Evaluation of Motor Changes and Toxicity of Insecticides Fipronil and Imidacloprid in Africanized Honey Bees (Hymenoptera: Apidae)
Keywords:toxicology, systemic pesticides, beekeeping, pollinators, behavior
Honey bees are important pollinators and are essential in beekeeping. Honey bees get exposed to systemic pesticides while foraging in contaminated fields, and it is important to know the toxicity (LD50) and evaluate the impacts of bees’ exposure to these molecules. Fipronil and imidacloprid are systemic pesticides widely used in Brazil and other countries. The objective of this study was to determine the LD50 (24 hours) and evaluate motor changes in Africanized honey bee foragers exposed to lethal and sublethal doses of fipronil and imidacloprid. To determine the LD50, foraging honey bees were exposed by ingestion and contact to five doses of fipronil (Regent 800WG®) and imidacloprid (Appalus 200SC®) insecticides. After 24 hours of exposure, the number of dead bees was counted, and the results were subjected to probit analysis.
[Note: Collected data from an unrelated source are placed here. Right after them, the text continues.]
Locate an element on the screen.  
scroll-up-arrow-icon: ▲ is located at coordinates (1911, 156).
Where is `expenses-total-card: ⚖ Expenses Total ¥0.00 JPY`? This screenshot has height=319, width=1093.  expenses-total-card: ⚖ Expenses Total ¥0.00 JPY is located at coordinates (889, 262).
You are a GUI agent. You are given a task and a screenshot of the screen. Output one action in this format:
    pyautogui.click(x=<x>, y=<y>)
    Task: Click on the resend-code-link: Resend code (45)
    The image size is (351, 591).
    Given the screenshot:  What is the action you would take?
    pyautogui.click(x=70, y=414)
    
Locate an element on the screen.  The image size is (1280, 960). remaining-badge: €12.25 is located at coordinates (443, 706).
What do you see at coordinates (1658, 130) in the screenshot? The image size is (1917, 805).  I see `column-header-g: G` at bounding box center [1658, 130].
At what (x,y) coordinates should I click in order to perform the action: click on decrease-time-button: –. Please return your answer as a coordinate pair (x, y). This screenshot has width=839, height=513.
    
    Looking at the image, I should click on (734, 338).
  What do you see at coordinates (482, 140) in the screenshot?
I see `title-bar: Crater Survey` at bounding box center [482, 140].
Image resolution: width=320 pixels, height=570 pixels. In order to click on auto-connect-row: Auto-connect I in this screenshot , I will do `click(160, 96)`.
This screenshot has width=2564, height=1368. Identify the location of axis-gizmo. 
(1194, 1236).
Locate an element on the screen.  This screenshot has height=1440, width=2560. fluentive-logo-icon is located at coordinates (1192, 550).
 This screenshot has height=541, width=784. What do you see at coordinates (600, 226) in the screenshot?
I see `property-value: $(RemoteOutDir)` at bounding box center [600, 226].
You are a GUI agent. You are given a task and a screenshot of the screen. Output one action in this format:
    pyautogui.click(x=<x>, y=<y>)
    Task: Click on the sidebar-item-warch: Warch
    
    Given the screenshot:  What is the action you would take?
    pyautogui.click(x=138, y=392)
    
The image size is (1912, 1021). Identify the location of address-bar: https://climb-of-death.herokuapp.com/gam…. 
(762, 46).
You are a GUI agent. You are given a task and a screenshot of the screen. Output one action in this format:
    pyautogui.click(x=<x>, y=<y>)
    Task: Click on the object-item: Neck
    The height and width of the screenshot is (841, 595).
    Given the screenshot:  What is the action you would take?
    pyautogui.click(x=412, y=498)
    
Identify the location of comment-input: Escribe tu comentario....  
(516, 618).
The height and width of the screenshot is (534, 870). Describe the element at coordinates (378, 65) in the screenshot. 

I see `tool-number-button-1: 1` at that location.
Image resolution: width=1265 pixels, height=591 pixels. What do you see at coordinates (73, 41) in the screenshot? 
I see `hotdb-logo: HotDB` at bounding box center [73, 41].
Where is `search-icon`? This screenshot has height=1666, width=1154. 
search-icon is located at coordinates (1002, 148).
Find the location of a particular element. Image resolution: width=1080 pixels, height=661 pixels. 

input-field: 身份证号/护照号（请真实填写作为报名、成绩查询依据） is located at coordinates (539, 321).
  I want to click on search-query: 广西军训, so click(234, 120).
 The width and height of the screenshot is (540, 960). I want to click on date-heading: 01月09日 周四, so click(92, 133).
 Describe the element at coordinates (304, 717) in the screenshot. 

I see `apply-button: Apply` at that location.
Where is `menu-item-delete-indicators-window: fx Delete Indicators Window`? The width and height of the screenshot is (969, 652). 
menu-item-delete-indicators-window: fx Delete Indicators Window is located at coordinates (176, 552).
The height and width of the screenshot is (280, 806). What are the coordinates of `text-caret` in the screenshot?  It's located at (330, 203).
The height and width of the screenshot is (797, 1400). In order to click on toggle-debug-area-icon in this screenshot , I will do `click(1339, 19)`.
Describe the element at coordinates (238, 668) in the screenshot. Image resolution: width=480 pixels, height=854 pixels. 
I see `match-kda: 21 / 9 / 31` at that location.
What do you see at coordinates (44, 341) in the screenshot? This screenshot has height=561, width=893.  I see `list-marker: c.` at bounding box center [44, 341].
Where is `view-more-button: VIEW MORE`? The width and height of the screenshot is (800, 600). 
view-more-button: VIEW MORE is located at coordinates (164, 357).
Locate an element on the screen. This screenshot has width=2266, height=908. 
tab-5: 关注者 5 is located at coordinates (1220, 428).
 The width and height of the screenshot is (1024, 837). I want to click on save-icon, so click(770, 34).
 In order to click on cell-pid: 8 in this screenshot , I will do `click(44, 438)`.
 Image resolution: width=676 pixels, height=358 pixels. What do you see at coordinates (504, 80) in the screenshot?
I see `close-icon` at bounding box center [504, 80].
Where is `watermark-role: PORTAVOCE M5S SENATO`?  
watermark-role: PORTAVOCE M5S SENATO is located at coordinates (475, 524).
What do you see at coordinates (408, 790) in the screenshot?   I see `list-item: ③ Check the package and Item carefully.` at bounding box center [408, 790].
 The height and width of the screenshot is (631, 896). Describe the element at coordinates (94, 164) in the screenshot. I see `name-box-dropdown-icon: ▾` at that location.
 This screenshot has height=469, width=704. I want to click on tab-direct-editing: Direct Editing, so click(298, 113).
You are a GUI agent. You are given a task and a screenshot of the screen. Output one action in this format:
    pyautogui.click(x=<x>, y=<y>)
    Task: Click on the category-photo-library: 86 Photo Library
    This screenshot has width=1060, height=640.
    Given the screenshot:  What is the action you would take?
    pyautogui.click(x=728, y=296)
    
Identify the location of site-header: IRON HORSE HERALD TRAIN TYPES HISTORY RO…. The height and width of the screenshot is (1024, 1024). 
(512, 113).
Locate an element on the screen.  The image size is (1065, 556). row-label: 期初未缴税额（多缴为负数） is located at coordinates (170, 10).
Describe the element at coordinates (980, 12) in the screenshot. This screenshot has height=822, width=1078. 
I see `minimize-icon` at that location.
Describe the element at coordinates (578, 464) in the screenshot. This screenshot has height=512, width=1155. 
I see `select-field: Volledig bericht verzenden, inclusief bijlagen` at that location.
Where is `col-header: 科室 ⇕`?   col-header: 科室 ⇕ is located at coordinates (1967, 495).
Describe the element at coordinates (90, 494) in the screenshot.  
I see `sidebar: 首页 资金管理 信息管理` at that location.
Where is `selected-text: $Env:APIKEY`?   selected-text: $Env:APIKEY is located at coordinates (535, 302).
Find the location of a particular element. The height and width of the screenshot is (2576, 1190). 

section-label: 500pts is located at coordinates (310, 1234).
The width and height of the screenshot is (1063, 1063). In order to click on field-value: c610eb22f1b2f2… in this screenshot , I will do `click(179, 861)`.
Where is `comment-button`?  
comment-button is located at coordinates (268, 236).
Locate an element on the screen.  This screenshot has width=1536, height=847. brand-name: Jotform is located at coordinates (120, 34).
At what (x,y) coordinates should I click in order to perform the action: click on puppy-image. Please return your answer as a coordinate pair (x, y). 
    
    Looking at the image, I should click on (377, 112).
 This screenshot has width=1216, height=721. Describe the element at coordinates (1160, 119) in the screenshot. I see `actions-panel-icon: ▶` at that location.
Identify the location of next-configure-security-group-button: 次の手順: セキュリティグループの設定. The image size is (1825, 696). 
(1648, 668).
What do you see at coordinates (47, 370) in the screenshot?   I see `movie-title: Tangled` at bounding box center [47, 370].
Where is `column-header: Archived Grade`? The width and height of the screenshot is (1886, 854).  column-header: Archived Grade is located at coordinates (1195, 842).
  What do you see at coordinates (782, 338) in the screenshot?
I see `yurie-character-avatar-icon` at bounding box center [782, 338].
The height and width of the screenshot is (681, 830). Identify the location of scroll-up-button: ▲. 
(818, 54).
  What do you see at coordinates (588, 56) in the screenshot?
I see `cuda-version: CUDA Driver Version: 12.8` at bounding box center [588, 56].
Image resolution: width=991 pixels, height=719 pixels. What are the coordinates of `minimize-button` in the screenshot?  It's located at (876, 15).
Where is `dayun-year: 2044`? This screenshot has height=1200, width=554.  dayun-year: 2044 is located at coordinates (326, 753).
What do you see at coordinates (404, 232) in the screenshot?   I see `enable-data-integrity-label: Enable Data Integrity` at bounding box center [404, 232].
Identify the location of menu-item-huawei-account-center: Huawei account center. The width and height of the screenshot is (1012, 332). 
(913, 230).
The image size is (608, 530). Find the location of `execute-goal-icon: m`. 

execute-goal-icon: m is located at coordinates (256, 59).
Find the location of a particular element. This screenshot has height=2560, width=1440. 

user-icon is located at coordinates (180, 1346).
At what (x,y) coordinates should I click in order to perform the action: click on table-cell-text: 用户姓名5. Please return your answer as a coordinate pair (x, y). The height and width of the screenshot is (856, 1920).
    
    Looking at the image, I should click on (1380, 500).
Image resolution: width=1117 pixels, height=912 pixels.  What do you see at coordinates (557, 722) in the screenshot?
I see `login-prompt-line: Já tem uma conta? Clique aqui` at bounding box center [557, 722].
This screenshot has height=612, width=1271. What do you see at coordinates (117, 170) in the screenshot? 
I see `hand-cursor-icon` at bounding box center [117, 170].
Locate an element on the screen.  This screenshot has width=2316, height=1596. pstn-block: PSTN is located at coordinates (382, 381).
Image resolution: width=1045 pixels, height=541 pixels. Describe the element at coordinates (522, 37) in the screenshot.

The motor activity of bees exposed by ingestion or contact to LD50 and sublethal doses (1/500th of the LD50) of both pesticides was assessed 4 hours after exposure using a behavioral observation box. The ingestion and contact with LD50 of fipronil were 0.0528±0.0090 and 0.0054±0.0041 μg/bee, respectively; the ingestion and contact with LD50 of imidacloprid were 0.0809±0.0135 and 0.0626±0.0080 μg/bee, respectively. Bees exposed to lethal and sublethal doses of both insecticides experienced significant motor alterations compared to the control, except for exposure to sublethal doses of fipronil by contact. Fipronil and imidacloprid are highly toxic and promote motor changes in bees. Thus, it is important to establish management methods to reduce pollinators’ exposure to these pesticides.